Records:
------------------------------------------------
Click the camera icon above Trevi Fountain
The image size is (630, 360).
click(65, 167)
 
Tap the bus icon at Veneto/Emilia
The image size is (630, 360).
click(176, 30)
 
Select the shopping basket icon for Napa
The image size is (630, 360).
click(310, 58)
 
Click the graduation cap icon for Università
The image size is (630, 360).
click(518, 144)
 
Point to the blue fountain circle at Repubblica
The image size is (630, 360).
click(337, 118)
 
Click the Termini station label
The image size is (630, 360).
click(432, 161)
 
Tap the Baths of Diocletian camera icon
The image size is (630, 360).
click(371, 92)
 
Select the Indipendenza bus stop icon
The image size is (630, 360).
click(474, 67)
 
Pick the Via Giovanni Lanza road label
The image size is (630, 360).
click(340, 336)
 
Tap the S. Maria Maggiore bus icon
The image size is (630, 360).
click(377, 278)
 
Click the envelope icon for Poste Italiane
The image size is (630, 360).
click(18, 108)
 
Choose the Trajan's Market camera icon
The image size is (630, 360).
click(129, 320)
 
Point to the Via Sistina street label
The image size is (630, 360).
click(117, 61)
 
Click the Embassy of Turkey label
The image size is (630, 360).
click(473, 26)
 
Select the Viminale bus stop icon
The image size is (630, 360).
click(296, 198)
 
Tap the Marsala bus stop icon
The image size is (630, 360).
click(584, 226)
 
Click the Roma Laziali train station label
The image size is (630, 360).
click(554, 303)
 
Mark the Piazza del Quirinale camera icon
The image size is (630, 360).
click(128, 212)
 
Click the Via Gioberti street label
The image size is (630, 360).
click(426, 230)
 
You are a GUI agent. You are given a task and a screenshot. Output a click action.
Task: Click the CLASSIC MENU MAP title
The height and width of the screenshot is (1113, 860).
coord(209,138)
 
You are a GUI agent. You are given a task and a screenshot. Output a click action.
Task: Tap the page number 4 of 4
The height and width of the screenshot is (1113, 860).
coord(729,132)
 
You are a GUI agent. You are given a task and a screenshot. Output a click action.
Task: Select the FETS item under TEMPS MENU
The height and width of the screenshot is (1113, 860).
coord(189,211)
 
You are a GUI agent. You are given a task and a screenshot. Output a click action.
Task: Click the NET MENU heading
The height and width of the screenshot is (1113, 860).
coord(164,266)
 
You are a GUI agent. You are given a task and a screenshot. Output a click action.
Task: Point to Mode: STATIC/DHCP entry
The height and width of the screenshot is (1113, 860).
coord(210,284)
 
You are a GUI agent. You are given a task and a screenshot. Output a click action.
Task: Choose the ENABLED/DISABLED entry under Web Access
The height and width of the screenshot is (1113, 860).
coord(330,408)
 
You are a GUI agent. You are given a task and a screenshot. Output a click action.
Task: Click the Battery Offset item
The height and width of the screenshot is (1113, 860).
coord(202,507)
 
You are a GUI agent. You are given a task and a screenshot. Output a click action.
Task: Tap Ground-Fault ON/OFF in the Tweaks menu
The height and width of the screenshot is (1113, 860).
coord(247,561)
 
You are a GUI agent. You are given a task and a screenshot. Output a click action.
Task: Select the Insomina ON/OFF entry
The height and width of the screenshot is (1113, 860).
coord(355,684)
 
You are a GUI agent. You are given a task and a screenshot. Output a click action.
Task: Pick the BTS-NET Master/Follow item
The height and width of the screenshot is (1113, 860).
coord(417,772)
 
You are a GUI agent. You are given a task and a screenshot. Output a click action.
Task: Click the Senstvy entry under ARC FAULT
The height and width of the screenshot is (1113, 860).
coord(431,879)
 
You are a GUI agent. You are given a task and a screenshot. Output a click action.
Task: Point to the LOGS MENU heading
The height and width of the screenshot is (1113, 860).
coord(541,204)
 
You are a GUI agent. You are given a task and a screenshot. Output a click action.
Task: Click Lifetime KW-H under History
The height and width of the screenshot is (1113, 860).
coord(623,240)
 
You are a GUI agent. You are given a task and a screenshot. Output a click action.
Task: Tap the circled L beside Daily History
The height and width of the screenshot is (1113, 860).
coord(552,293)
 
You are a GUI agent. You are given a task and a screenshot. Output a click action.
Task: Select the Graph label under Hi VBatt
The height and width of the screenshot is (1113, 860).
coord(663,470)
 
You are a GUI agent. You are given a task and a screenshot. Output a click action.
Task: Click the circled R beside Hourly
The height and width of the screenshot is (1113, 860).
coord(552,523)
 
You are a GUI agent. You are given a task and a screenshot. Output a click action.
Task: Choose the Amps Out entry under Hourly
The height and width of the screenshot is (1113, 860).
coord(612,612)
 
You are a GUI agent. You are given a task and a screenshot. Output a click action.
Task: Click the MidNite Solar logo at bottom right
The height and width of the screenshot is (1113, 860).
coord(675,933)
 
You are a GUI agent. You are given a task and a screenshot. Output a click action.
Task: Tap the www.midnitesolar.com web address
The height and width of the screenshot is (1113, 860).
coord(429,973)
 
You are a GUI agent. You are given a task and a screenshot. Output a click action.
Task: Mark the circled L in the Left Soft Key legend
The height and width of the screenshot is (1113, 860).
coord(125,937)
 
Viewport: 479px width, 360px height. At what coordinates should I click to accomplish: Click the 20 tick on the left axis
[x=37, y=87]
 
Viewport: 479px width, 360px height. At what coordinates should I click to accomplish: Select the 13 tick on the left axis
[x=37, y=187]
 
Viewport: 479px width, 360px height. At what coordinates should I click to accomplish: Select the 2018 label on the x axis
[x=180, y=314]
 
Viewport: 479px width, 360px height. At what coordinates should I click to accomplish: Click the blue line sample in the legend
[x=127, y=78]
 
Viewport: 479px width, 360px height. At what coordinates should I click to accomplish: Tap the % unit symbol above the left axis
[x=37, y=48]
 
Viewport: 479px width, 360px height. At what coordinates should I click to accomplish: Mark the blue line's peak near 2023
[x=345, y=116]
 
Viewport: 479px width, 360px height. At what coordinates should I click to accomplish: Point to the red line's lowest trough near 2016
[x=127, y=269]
------------------------------------------------
> [WHAT TO WORK ON]:
Rewrite the entries from the start of the records through the line containing "click(377, 278)", both ends included and requests kept. Multiply every click coordinate in the answers by 0.2 and round each to a whole number, with halves rounding up.

> [EXPECTED ANSWER]:
Click the camera icon above Trevi Fountain
The image size is (630, 360).
click(13, 33)
 
Tap the bus icon at Veneto/Emilia
The image size is (630, 360).
click(35, 6)
 
Select the shopping basket icon for Napa
The image size is (630, 360).
click(62, 12)
 
Click the graduation cap icon for Università
The image size is (630, 360).
click(104, 29)
 
Point to the blue fountain circle at Repubblica
The image size is (630, 360).
click(67, 24)
 
Click the Termini station label
The image size is (630, 360).
click(86, 32)
 
Tap the Baths of Diocletian camera icon
The image size is (630, 360).
click(74, 18)
 
Select the Indipendenza bus stop icon
The image size is (630, 360).
click(95, 13)
 
Pick the Via Giovanni Lanza road label
The image size is (630, 360).
click(68, 67)
 
Tap the S. Maria Maggiore bus icon
The image size is (630, 360).
click(75, 56)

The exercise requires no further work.